So here are my specific predictions for retail banks this year. 

Customer focus is the top priority

Customer focus is always a priority in retail banking but, this year, it will become the focus.  The reason being that banks are highly aware of customer dissatisfaction, disillusion and dissidence.  Sure, lack of trust in banks reached an all-time low in the last few years, but most banks sat and thought: so what?  We make our money from corporate customers and investment banking, retail customers don’t matter.  Even if they did, they never move to another bank unless we push them.  That attitude will change in 2014 as account switching, competition, regulations and technology all come to a head.  Banks will find that customer engagement and the user experience will be their key priorities, as they recognise that the customer is now a remote technology interaction, rather than a branch footfall.   This will lead to a major investment in new business models and structures.

Segment-based business models

As discussed in the outlook for banking, banks are restructuring into new business models, based upon customer demographic and geographic alignment,  These models focus upon customers by industry in a corporate context, but we will see more of this focus in a retail context in 2014.  Banks for digital natives, digital immigrants, digital detestors and more will start to appear, ands the multichannel bank model will start to crach.  This is especially true due to the march to digitisation.

The result of both of the above is that banks will invest heavily in systems renewal for digitisation and to support their new business models.  In other words, as previously mentioned, it makes 2014 the year of the vendor.

Digital becomes the mantra

As mentioned last year, digital has been the big theme of 2013 and that will continue in 2014 but even louder.  It will move on beyond mobile however.

Mobile is no longer the priority focus

Banks have all been moving toward mobile and tablet app deployment.  Last year, many banks were building or deploying these services and so 2013 was the year that they felt they locked this down.  This does not mean that mobile will no longer be a focus, but higher on the agenda will be customer engagement through social media.

Banks really commit to the use of social media for customer service

We will see a revolution in 2014 as retail banks really commit to the use of social media for customer service.  Many banks have tip-toed into facebook and twitter with varying results.  On the one hand, ICICI Bank saw their customer approval ratings change from a net negative 3% to a net positive of 43% in just over a year thanks to Facebook banking; on the other, we saw JPMorgan suffer a twitter meltdown, when they mistakenly thought the online world liked them.
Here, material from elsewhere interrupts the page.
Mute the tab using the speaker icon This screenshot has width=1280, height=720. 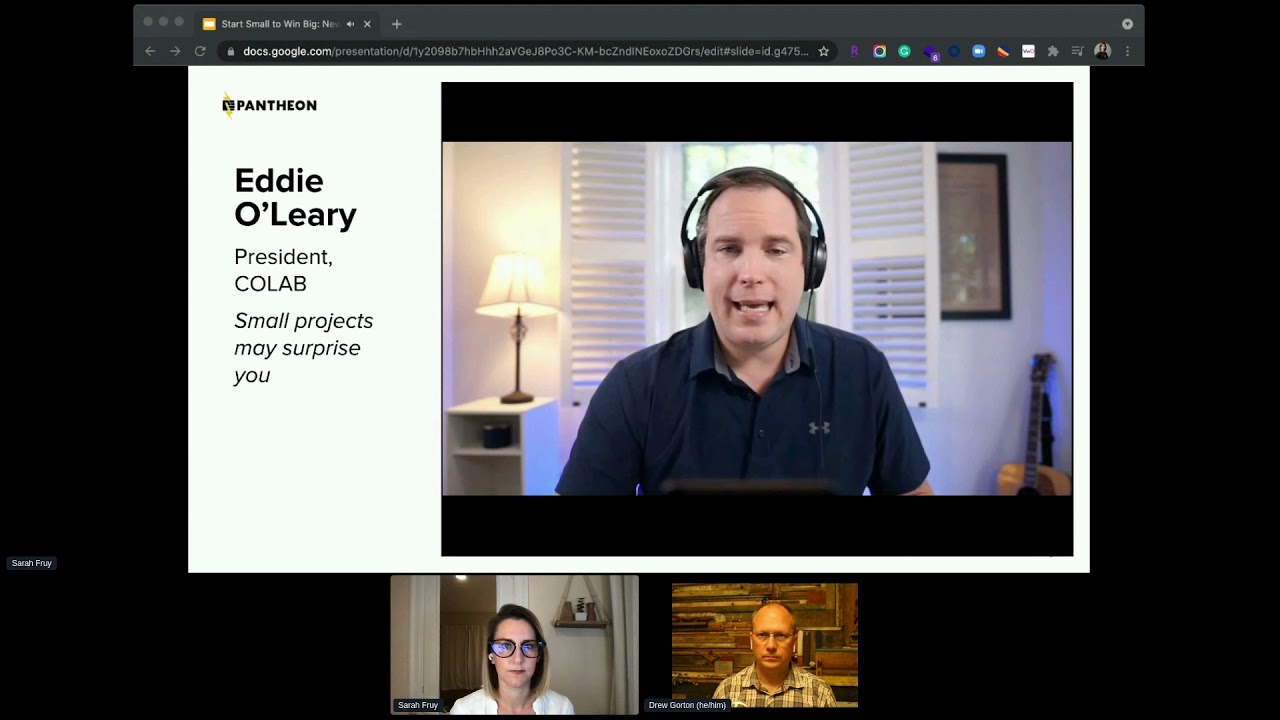click(350, 24)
These are just teething troubles in the bank markets, and banks will realize in 2014 that customer engagement through social platforms – and facebook and twitter are platforms – is critical to ensure that the bank can really show that it’s listening.

Therefore, the integration of CRM with social media and customer interaction will become par for the course this year.

Banks will play with wearable apps

As wearable is the theme of CES this year, banks will experiment with wearable apps. That vision of the internet of things pinging you every few minutes with offers related to where you are breathing will become a reality.  As you pass that showroom, banks saying ‘need a loan’, ‘want a credit card’, ‘buy this and pay later’, ‘give us your money’ and similar statements will be all around you.

Branches will be further consolidated

No brainer that the branch shutdown consolidation program will continue and, if anything, with more speed as retail banks want to cut costs.

Helpful and honest banking

Banks will work hard on rebuilding tarnished reputations by providing far more open and transparent services, charges and fees.  Cashbacks and gifts will become a competitive force and many banks will really try to push the envelope of loyalty offers as they fear customer defection rates rising.

There are other priorities like regulations, management structure, governance and more, but all the above are more top of mind in retail today.

Tomorrow, commercial banking ...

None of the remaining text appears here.